The training contract will involve a corporate seat and a wholesale banking transactional seat, as well as a contentious seat with one of Standard Chartered’s external advisers.

The bank’s head of legal, policy and operations Susan Adams says: “The recruitment market’s very tight and it’s difficult to get people with the right experience. We want to train people ourselves so they understand how an in-house lawyer needs to think and work.”

The success of the BarCap programme has piqued the interest of Richard Daniel, chief operating officer of the legal group at Barclays Bank, who is considering rolling out a training programme across the whole group as a result.

“At the moment we just have trainees in Barclays Capital, but it’s something we’re looking at for the rest of the group,” he says. “One of the reasons we’ve hesitated in the past is the question of whether we were able to give the individual a broad enough experience to make the training programme valuable.

“The reason we’re revisiting it is that we’re actually a pretty big legal team now – around 750 people in total – and as we’ve got to a certain size our ability to provide a good breadth of training has increased.” With the current turmoil in the world’s financial markets and lending between banks slowing to a halt, banking might seem the last place for new prospects.

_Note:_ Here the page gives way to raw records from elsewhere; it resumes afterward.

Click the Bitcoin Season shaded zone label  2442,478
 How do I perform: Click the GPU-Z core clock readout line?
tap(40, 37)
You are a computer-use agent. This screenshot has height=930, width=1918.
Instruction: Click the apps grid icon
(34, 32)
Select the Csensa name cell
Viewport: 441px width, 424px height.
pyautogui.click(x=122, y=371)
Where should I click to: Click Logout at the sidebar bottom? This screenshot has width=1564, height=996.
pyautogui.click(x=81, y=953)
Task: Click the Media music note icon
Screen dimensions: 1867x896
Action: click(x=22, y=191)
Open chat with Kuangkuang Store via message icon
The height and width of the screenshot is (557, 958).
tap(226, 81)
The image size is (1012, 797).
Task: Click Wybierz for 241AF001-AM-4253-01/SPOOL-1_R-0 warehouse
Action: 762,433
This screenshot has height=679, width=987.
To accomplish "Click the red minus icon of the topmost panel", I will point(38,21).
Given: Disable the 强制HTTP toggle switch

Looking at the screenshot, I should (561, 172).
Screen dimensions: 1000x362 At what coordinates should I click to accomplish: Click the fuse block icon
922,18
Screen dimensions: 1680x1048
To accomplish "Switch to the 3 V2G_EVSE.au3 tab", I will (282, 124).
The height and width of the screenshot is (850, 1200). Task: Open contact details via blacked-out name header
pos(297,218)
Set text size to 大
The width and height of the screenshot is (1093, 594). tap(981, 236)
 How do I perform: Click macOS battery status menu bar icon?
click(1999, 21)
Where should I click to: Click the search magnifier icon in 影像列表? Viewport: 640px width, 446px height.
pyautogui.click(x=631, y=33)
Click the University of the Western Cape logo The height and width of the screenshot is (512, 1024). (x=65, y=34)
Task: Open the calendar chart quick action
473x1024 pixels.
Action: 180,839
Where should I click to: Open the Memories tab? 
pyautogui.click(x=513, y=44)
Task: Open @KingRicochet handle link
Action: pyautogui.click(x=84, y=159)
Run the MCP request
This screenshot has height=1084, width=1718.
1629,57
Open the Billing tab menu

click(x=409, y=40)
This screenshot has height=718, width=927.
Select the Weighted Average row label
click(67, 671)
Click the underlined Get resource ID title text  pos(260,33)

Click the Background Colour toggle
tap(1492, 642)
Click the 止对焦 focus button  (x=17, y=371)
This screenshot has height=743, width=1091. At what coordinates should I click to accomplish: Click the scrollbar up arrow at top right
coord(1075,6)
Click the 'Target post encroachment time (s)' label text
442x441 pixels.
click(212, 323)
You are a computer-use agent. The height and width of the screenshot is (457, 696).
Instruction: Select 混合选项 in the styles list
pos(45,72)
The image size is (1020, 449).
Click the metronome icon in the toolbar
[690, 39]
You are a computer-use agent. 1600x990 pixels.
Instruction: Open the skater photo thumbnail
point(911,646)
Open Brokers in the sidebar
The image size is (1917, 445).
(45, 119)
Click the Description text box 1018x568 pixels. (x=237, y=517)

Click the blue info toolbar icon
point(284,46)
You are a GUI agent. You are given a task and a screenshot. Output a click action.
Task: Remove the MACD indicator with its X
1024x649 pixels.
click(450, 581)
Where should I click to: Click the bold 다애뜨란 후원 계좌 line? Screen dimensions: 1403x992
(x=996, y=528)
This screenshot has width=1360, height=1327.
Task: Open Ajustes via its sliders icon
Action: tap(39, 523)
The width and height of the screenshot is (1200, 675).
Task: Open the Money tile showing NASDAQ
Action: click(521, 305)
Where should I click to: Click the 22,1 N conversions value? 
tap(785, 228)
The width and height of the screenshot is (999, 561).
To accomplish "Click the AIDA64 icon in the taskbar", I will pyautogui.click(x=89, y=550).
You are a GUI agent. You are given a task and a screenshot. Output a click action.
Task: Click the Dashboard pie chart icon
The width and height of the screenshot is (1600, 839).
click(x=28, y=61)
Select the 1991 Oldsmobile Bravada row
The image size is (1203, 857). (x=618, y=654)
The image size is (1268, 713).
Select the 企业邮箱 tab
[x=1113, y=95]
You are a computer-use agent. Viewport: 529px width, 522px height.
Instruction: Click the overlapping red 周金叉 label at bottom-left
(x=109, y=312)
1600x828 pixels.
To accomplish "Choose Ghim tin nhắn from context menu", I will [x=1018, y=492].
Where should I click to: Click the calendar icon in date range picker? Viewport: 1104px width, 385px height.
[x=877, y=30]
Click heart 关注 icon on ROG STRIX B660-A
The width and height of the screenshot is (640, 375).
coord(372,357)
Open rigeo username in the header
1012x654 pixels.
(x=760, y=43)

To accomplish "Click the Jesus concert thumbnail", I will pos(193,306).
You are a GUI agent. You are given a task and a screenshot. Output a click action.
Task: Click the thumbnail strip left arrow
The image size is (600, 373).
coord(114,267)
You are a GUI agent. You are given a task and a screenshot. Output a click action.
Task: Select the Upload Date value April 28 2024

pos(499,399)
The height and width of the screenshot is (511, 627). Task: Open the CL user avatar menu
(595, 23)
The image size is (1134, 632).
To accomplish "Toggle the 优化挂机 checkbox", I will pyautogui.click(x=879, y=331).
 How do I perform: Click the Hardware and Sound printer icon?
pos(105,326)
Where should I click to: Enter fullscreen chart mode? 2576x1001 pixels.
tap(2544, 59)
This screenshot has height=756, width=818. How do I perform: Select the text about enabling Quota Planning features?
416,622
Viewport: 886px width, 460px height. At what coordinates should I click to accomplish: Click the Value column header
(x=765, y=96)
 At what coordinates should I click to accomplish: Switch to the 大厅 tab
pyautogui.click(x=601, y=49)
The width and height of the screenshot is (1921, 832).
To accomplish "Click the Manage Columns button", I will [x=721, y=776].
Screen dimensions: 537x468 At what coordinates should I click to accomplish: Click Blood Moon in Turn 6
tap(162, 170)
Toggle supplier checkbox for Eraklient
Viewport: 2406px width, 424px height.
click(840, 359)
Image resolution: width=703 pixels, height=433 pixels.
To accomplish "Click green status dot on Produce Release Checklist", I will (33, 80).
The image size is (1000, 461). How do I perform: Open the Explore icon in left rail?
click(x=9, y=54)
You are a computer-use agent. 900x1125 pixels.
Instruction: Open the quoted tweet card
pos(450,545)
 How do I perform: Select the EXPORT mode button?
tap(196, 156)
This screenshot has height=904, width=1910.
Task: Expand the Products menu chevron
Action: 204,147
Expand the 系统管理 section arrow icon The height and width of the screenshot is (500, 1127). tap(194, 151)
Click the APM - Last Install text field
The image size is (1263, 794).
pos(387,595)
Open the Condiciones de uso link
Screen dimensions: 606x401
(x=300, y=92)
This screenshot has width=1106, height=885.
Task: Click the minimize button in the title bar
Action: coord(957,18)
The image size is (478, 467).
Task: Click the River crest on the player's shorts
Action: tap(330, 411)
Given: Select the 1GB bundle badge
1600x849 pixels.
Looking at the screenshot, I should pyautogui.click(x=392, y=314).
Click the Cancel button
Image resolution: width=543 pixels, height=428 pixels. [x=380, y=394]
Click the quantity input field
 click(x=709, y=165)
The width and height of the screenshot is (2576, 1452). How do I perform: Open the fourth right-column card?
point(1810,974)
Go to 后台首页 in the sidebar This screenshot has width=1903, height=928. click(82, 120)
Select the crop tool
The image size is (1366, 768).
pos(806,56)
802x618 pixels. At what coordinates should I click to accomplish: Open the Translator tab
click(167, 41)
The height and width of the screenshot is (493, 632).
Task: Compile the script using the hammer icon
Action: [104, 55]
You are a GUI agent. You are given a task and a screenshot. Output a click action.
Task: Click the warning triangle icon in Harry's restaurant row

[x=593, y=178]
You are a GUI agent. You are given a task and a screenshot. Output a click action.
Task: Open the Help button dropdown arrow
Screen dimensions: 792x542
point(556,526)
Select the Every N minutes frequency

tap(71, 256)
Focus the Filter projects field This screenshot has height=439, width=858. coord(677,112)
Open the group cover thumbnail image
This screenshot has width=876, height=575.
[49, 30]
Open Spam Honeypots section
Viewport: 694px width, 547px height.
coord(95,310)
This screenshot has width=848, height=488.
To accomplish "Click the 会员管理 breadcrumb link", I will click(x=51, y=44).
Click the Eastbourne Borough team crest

But the sector’s players are still keen on the idea of training.

“It’s a bit too early to say what effect this may have, but we’re a global organisation that’s got global legal needs and we’re not in it for the short term,” says Daniel.

The most common route to working as an in-house lawyer, however, is to train in private practice and make the move upon qualification, and a law firm is still considered the most rigorous environment for training and the best choice for a rounded CV.

BAE Systems chief UK counsel Roger Wiltshire says: “If you want to work for a major plc, work for a well-known law firm beforehand that provides excellent training. It’s worth getting to two or three years’ PQE and then looking to move in-house.”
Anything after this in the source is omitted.